GCP IAM looks simpler than AWS until you trace service account impersonation across projects. Here are the paths we exploit on engagements and the controls that actually stop them.

By Arjun Raghavan, Security & Systems Lead, BIPI · January 29, 2025 · 7 min read

#gcp#iam#pentest

Google Cloud's IAM model centers on service accounts. Almost every privilege escalation we find on GCP engagements involves either impersonating a service account that has more rights than the caller, or attaching such a service account to a runtime where the caller can execute code.

How attackers find this

We enumerate with gcloud and scout-suite-gcp first, then move to gcphound for graph analysis. The two questions we are answering: which principals have iam.serviceAccounts.getAccessToken or iam.serviceAccounts.signJwt against which service accounts, and which principals have iam.serviceAccounts.actAs against service accounts that other services will accept.

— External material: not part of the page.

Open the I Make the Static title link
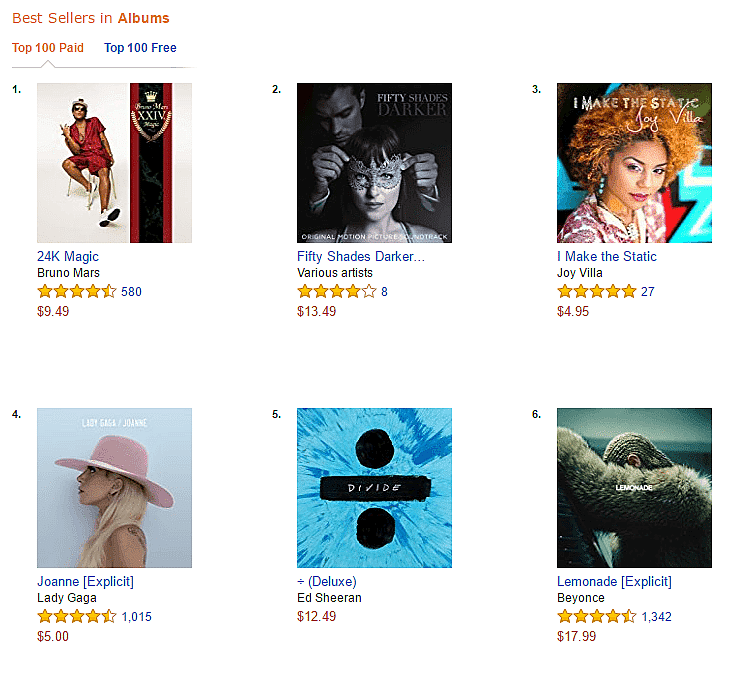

  • Direct impersonation: iam.serviceAccounts.getAccessToken on a high-privilege SA mints OAuth tokens for that SA.
  • actAs across projects: a Compute Admin in project A who has actAs on a service account in project B can attach that SA to a VM in A and read tokens from the metadata server.
  • Cloud Functions or Cloud Run deploy: deploying a function with a chosen runtime SA executes attacker code as that SA on the next invocation.
  • Workflows and Cloud Build: similar shape, attach a privileged SA to a job you control.
  • GCS bucket discovery via GCPBucketBrute reveals public or weakly ACL'd buckets that often hold service account keys.

Methodology in practice

On engagements we frequently find a developer with broad Editor on a 'sandbox' project plus actAs on a service account that was, at some point, granted Owner on production. That is the path: deploy a Cloud Function in sandbox attached to the prod-bound SA, invoke it, mint tokens, pivot. The actAs grant is two years old, the developer left the team eighteen months ago, the project is unreviewed.

Detection

Cloud Audit Logs (Admin Activity is on by default; Data Access is not on every API and you should enable it for IAM and Resource Manager). The events that matter: GenerateAccessToken, GenerateIdToken, SignBlob, SignJwt with a caller principal that does not normally impersonate the target SA. Set up log sinks into a security project with BigQuery and write detections that look at the cross-product of caller identity and target service account.

Remediation

  1. Move workloads to Workload Identity Federation so external CI systems mint short-lived tokens through OIDC instead of holding service account keys.
  2. Restrict iam.serviceAccounts.actAs to specific service accounts using IAM conditions; never grant it broadly.
  3. Use a project-level organization policy constraint (iam.disableServiceAccountKeyCreation) to block long-lived keys outside an explicit allowlist.
  4. Enable VPC Service Controls around production projects so impersonation tokens are useless from outside the perimeter.
  5. Audit cross-project IAM bindings quarterly; treat any binding from a non-prod project to a prod SA as a finding.
  6. Turn on Recommender for IAM to surface unused permissions and rotate them out.

GCP rewards tight project boundaries. The cleanest production environments we have seen treat each project as a security domain, with explicit, audited bindings between them and no shared service accounts.